Given this dynamic and swift industry development, many of the tried-and-true key performance indicators are becoming obsolete. One example: the view of the traveler experience. While today's focus may be on social media commentary, text and email comments, another level of thinking is
required for innovation. But before we discuss the how, we need to understand the why.
Why the Emphasis on Traveler Experience?
Studies consistently note that more of today's business travelers prioritize life experiences over money. They prefer travel that permits a better work/life balance, rather than longer hours with bigger financial gains. This trend has caught on so much in recent years that HR
groups report that interview candidates are asking for the company travel policy before accepting a position. Competition for top talent never becomes easier.
The personalization available through leisure sites also creates a gap from the corporate travel experience. Picking your specific hotel room or hotel pillow type or adding an excursion have become the new standard. It's easy to see why travelers are becoming increasingly dissatisfied with the
corporate experience. We seem to be approaching the breaking point quickly: Either improve the corporate travel experience, or watch leakage grow exponentially.
What Does the Future Hold?
Measuring and justifying the somewhat squishy ROI of traveler experience initiatives is a challenge. We need a traveler experience metric that adapts to the changing market, bridges the gaps and a sets the path to the future. Consider a travel measure with two components: traveler
preferences that are aligned with corporate preferences and a personalized traveler-level travel policy—all measured with purpose of travel and business outcomes in mind.

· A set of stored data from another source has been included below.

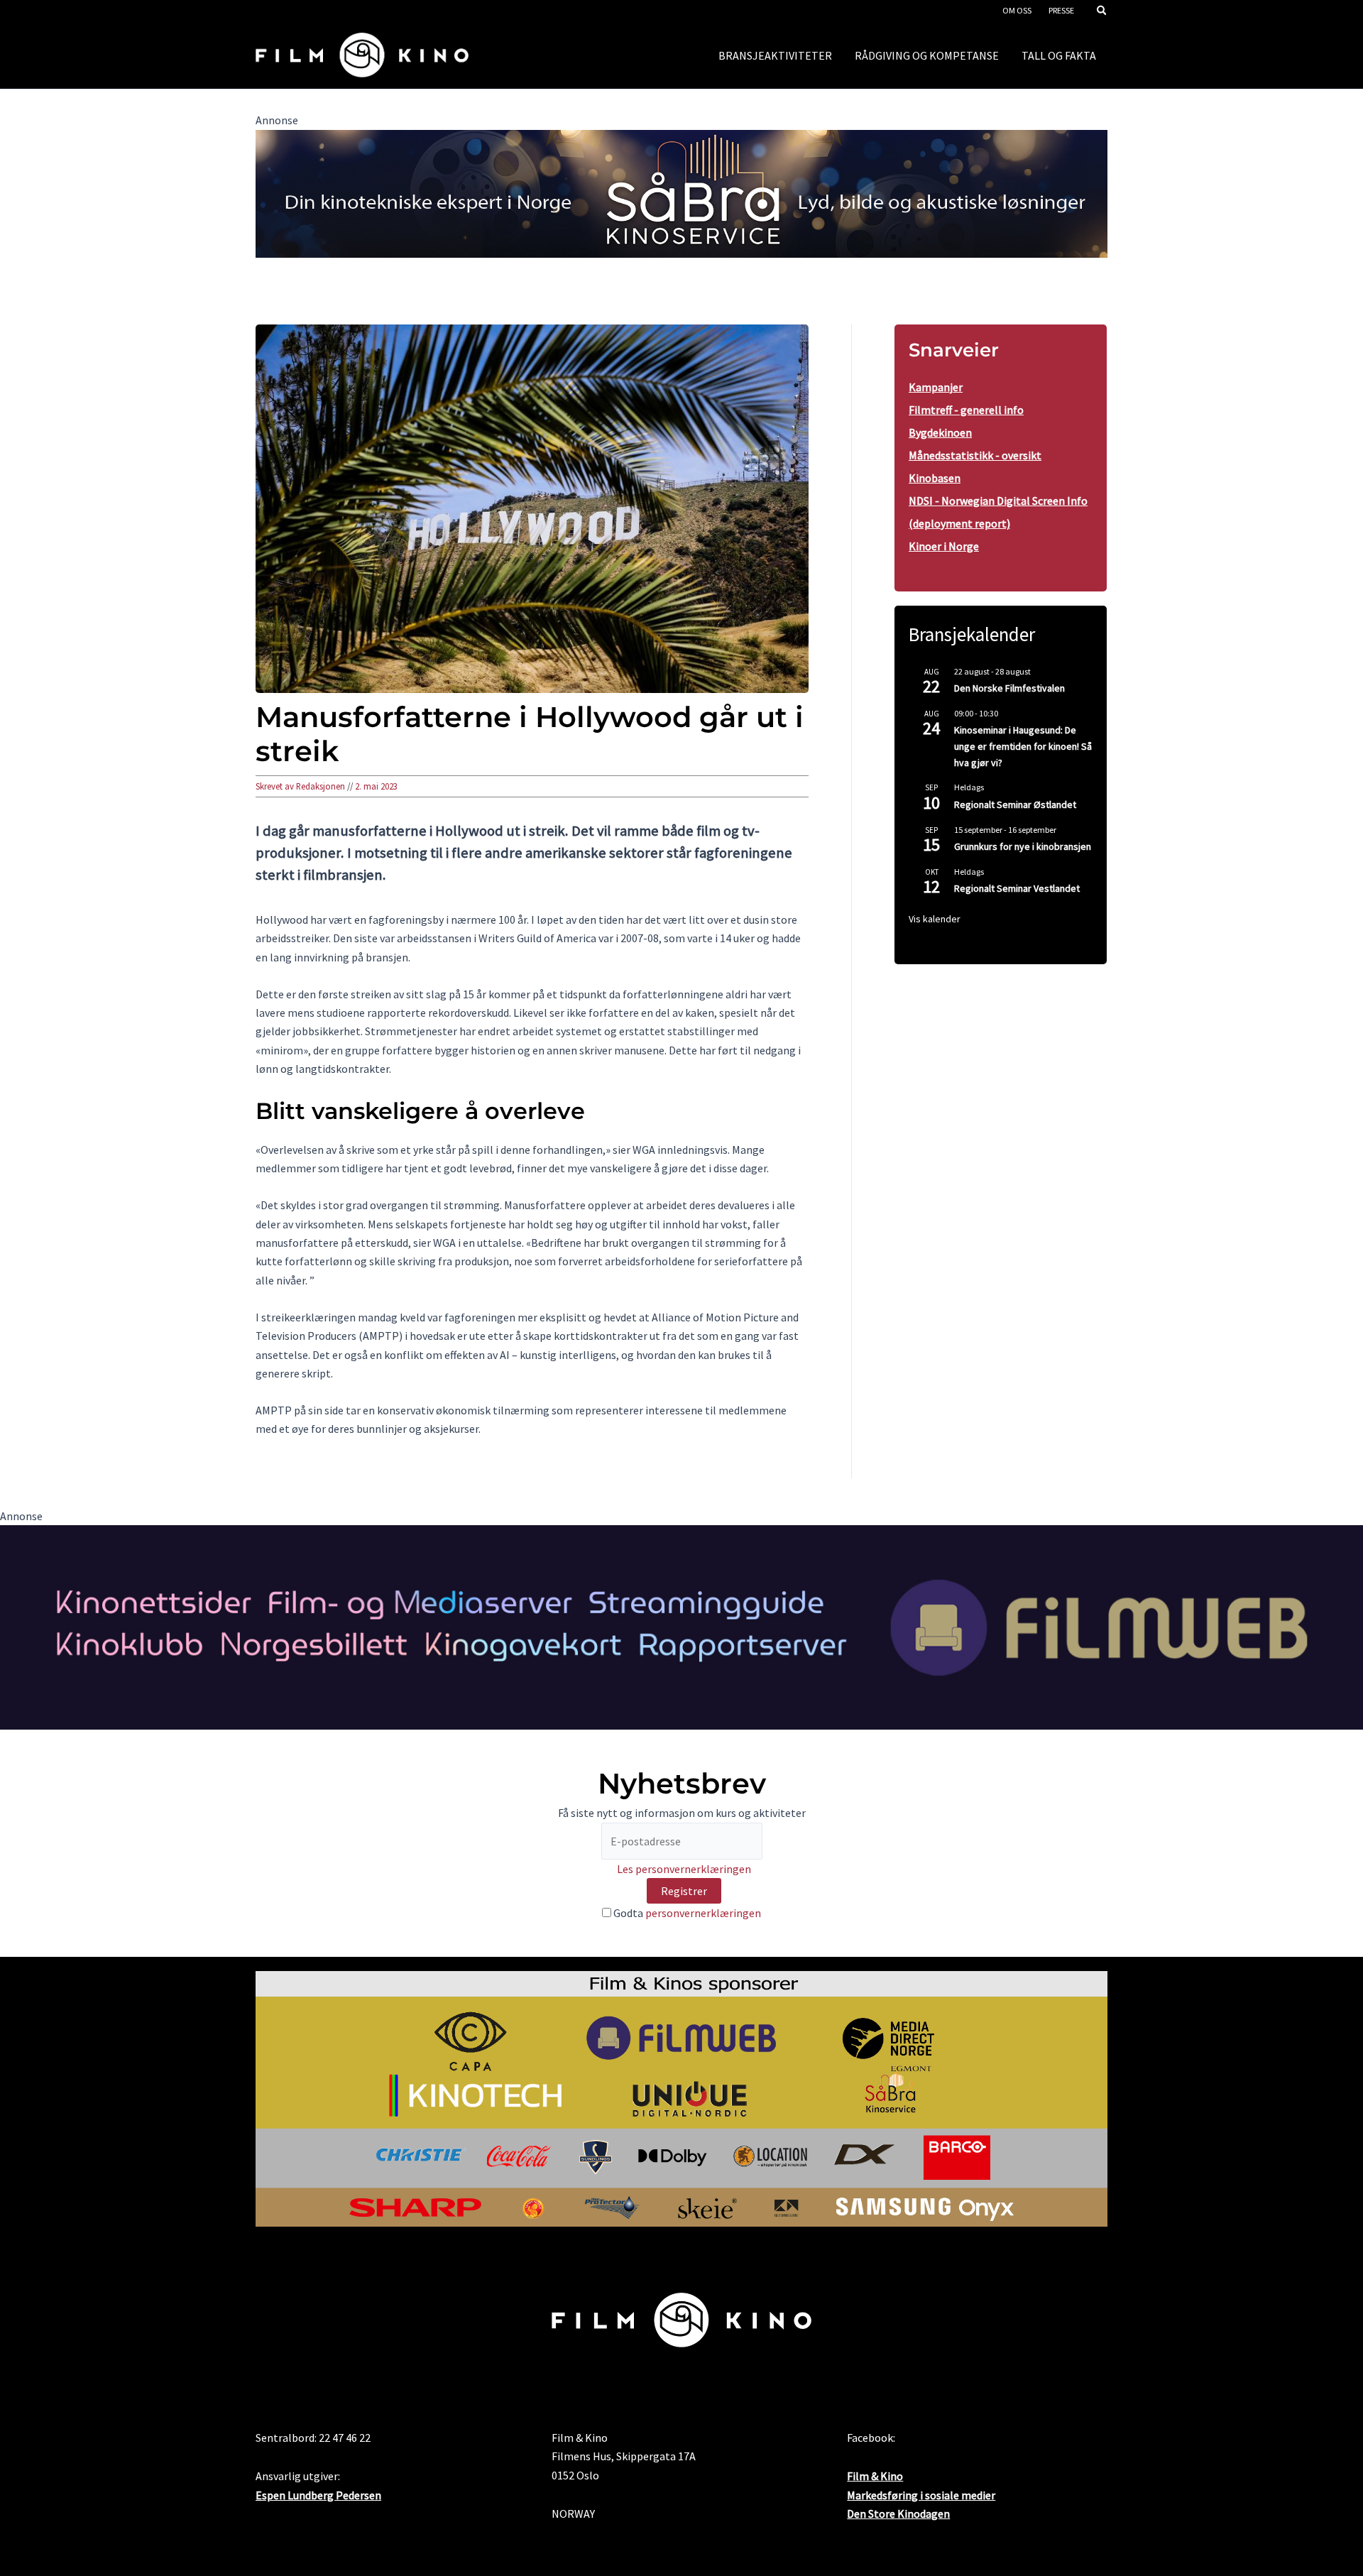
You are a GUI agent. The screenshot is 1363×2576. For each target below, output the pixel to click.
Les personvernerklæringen (684, 1869)
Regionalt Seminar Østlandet (1015, 804)
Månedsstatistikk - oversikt (975, 455)
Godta (686, 1913)
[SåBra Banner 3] (681, 192)
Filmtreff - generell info (966, 410)
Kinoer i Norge (944, 546)
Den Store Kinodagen (898, 2513)
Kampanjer (936, 387)
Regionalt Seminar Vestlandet (1017, 888)
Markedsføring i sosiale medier (921, 2495)
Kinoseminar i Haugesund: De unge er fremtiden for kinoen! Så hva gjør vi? (1023, 746)
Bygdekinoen (940, 432)
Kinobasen (934, 478)
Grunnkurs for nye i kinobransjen (1022, 846)
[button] (1102, 11)
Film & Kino (875, 2476)
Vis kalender (934, 918)
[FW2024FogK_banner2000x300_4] (681, 1626)
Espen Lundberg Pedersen (318, 2495)
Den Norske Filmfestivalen (1009, 688)
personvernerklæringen (703, 1913)
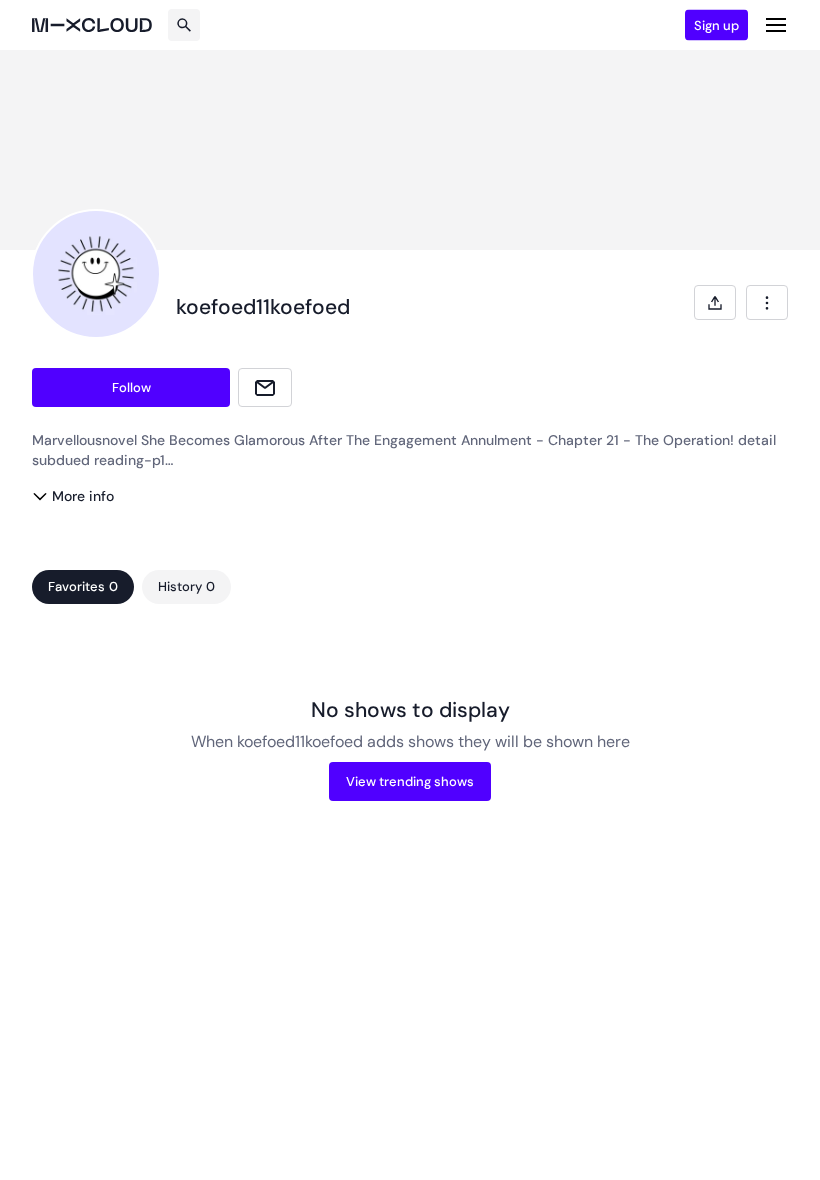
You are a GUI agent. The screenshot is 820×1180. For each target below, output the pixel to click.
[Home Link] (92, 25)
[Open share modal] (715, 302)
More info (83, 496)
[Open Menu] (776, 25)
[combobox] (767, 302)
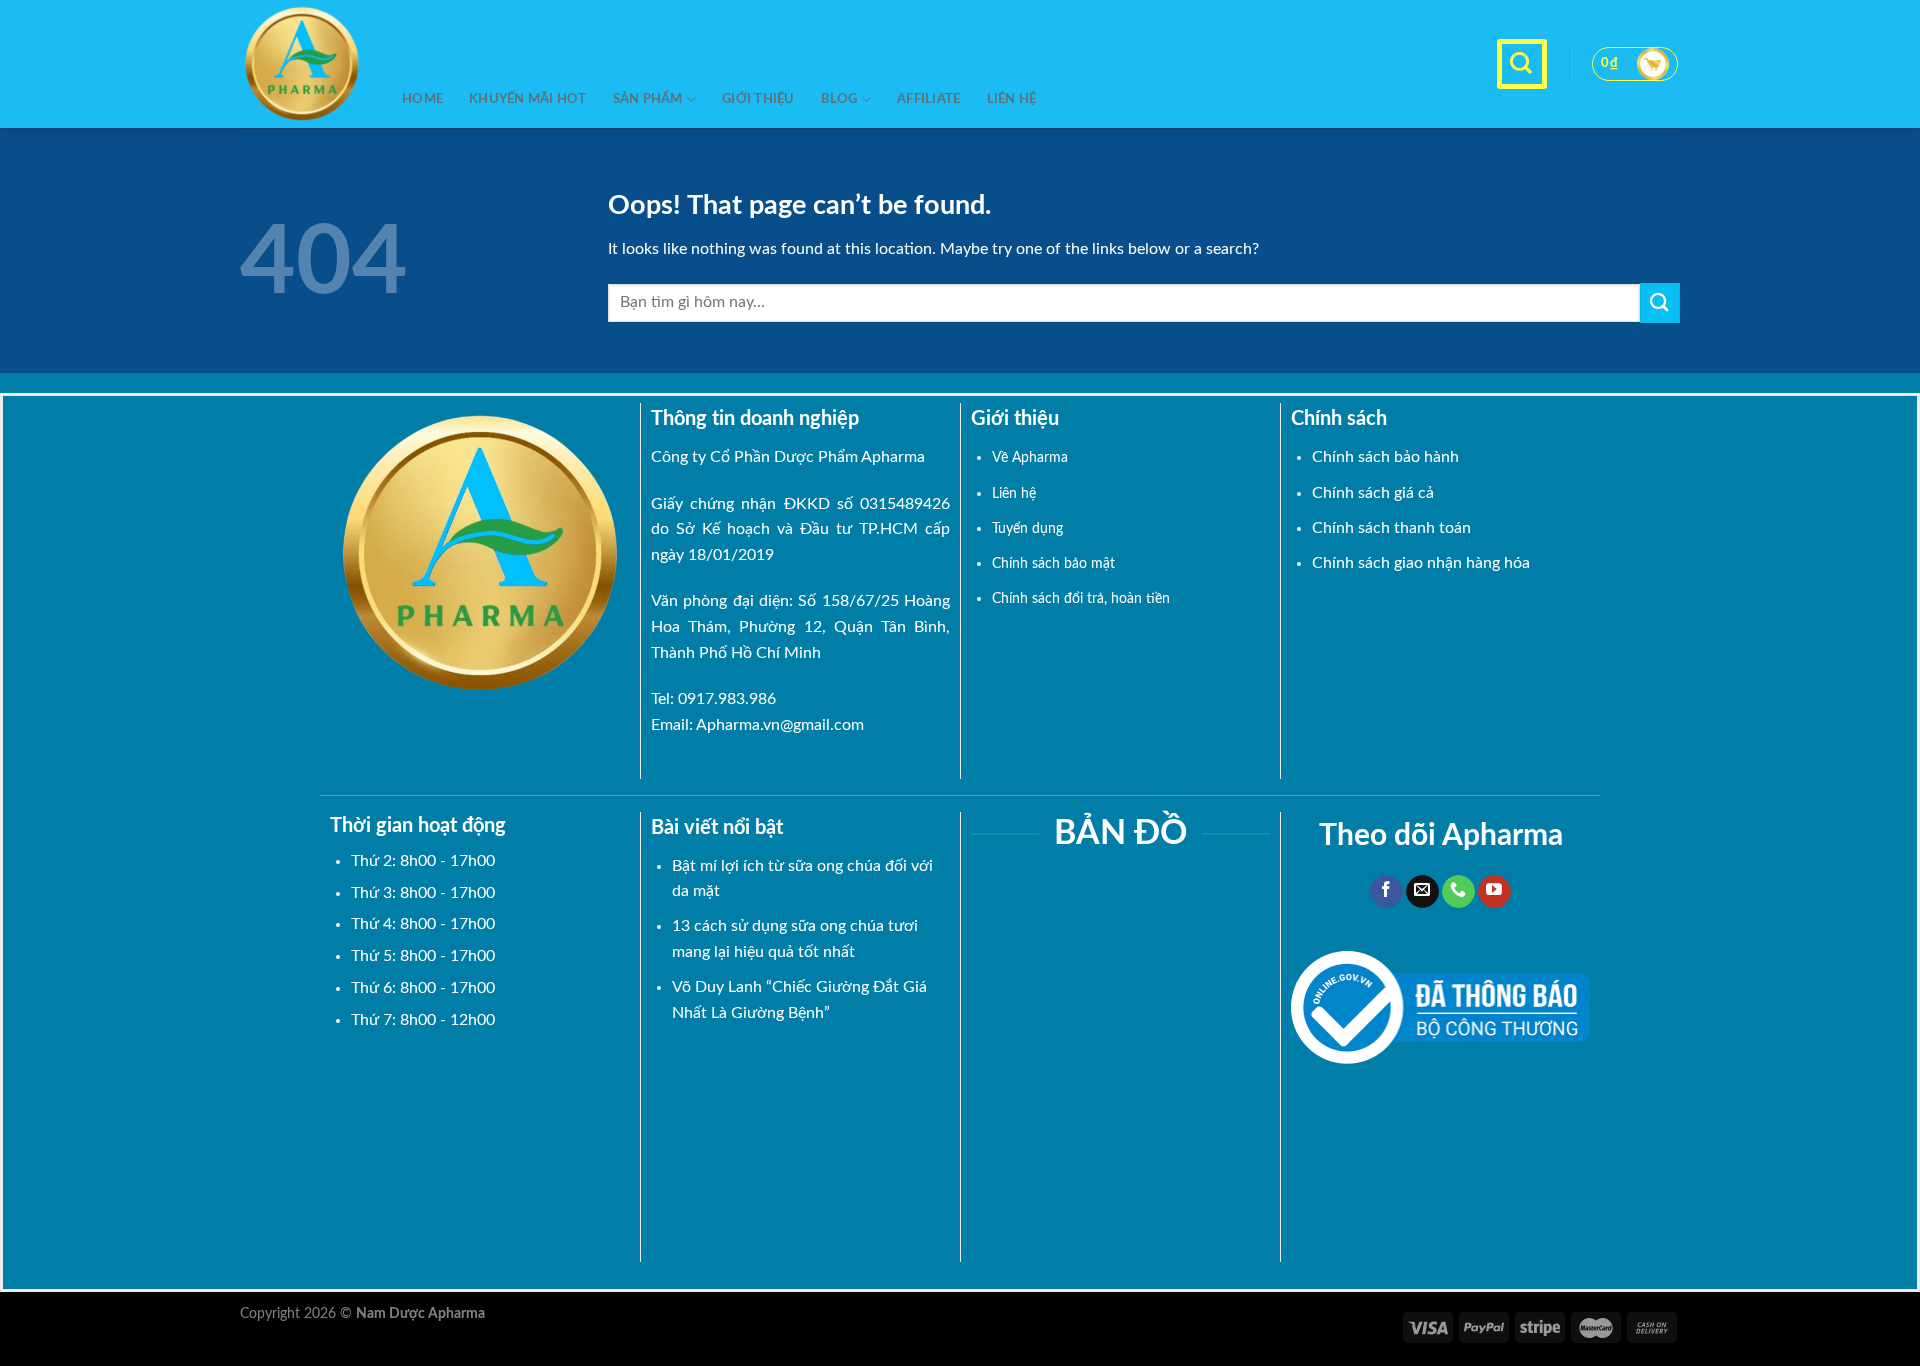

Traveler preferences could be weighted for:
- Travel durations (such as shortest, avoiding certain airports)
- Preferred suppliers (aligning corporate and traveler)
- Integration with supplier loyalty programs (for upgrades, amenities, priority boarding)
- Other specific travel preferences (rail over air, rental cars versus taxis/ridesharing)
A personalized travel policy could encapsulate:
- Where the traveler is in his or her lifecycle (e.g., single, married, kids or elderly parent dependents)
- Frequency of travel
- Type of travel (new sales, customer retention, building of company knowledge base, warranty issues, conferences)
- Need for productivity on trip
Think of the goodwill earned for the company from travelers when they know a personalized, customized travel experience has been built expressly for them and combined with duty of care and 24/7 support to achieve a level of service they will not find elsewhere. Combining traveler preferences
with a personalized travel policy will provide a customized life experience for business travel, allow companies to compete for talent and close the gap on the personalized experience so often noted on leisure sites.
Look for 2017 to be the year that the push to quantify the traveler experience ROI gets the limelight and attention from senior management. Will an industry standard traveler experience metric be introduced? Perhaps not, but astute traveler managers with the backing of
forward-thinking organizational leadership will do much this year to quantify the value of the traveler experience and move the discussion forward industrywide. Yes, ordering baby shower gifts and duck calls may spin personalization a bit, but it's a required step torward the travel program of the future.